How to Communicate With an Ombudsman
In addition to submitting op-eds, letters to the editor, opinion editorials or scheduling a meeting to request full editorial endorsement from a media outlet, letters can also be addressed directly to ombudsman for support. It’s an oft-overlooked channel of access, perhaps simply because the new guard of PR pros don’t know what ombudsmen actually do.
Ombudsmen take action on issues of accuracy, fairness, tone and balance submitted by newspaper readers or radio listeners. The public, private agencies, government agencies and other organizations may raise these issues regarding fairness of stories and policies or procedures of media outlets.
While ombudsmen generally do not make direct decisions, they do make recommendations to editors and management. The ombudsman occupies a position of moral persuasion rather than one of absolute authority, and these positions are often published. This is a good way to reach community leaders who are more apt to read the editorials and op-eds.
Ombudsman also exist to protect fairness and, while there is no precise definition of fairness, their role in institutions involves:
• Providing a forum for the public and protecting their right to be heard.
• Providing access to an unbiased decision-maker.
• Serving as the media outlet’s safety valve to ensure that it acts fairly.
• Taking into account individual circumstances when decisions/determinations are made.

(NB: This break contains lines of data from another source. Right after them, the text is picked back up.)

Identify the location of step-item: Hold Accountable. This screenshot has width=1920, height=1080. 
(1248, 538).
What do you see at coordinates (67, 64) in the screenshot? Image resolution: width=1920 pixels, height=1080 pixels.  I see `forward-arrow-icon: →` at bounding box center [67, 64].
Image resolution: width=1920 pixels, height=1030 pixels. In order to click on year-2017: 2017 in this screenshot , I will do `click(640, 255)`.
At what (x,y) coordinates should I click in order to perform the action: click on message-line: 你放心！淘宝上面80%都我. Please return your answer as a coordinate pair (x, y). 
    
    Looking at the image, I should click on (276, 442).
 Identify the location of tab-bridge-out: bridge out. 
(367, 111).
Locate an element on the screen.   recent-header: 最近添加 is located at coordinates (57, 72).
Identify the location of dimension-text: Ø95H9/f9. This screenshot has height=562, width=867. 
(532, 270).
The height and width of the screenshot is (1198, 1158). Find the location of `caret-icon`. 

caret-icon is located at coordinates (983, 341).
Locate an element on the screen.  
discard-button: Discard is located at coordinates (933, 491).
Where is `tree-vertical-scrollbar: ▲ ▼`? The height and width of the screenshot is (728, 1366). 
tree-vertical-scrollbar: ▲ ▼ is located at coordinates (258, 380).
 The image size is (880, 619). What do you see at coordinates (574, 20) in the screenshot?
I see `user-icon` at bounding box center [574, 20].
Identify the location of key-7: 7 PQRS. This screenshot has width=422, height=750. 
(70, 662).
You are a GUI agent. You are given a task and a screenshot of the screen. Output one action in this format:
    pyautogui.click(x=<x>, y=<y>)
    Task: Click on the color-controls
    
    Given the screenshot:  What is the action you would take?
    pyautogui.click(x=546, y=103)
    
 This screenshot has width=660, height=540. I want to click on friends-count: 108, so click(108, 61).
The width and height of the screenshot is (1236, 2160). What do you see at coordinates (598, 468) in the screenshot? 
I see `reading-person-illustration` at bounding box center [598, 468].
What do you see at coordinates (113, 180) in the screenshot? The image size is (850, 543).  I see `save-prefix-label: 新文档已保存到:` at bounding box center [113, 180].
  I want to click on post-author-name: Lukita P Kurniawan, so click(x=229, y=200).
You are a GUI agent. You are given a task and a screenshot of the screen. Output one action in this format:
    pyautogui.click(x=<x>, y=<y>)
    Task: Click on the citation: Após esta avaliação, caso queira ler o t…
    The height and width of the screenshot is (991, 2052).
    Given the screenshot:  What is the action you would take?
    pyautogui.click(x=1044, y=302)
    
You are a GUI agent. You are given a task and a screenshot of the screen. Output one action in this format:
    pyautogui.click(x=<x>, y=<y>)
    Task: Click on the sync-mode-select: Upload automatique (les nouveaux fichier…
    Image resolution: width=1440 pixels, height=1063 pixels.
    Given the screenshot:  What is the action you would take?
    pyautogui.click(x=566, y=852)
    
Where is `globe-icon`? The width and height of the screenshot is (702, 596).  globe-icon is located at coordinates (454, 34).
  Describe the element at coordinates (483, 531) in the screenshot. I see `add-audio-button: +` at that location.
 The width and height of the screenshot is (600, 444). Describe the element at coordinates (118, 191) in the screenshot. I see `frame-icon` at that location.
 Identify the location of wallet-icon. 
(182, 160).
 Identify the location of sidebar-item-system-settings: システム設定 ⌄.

• Resolving issues when there is no specific policy or procedure in place. Ombudsmen know that it’s impossible to have a rule for all circumstances or to anticipate everything that might happen.
• Conducting discussions and making recommendations in private without any publicity.
• Promoting the establishment of complaint and review mechanisms within the media outlet that build upon a framework for consistent application of fairness standards.
• Being accessible and willing to act quickly and efficiently to resolve current issues.
• Reviewing the code of conduct, the copyright and quote policy and advertiser relations policies, guidelines and processes for fairness, etc., and updating these documents appropriately.
• Publishing articles and operating a dedicated Web site related to fairness and accuracy to make the public more aware of the ethics standards that have been established and that continue to mature.
• Working with media outlet management across all of its offices to ensure a culture of responsiveness and compliance throughout the company.
COMMUNICATING WITH OMBUDSMEN
Keep in mind that ombudsmen will put themselves in the complainant’s position. They shouldn’t necessarily advocate on the complainant’s behalf, but they will think in terms of how the particular experience must have “felt” or “was dealt with” by the person. So, when communicating with an ombudsman, be clear about the human and social consequences of the matter you want to discuss.
For example, if someone said to an ombudsman, “I didn’t like the third paragraph of a story about the plan for the new bridge,” or simply, “I don’t think we should build the bridge,” typically the ombudsman would say, “I’m sorry, but we can’t help you.”
On the other hand, if this person said, “I noticed the proposed site of the new bridge will require the removal of the old bank building, which would take away some of the character of that part of our city,” there would be a critical distinction.
In conclusion, communications professionals should remember that the support or the airing of a special perspective from the ombudsman can expand the reach of an issue.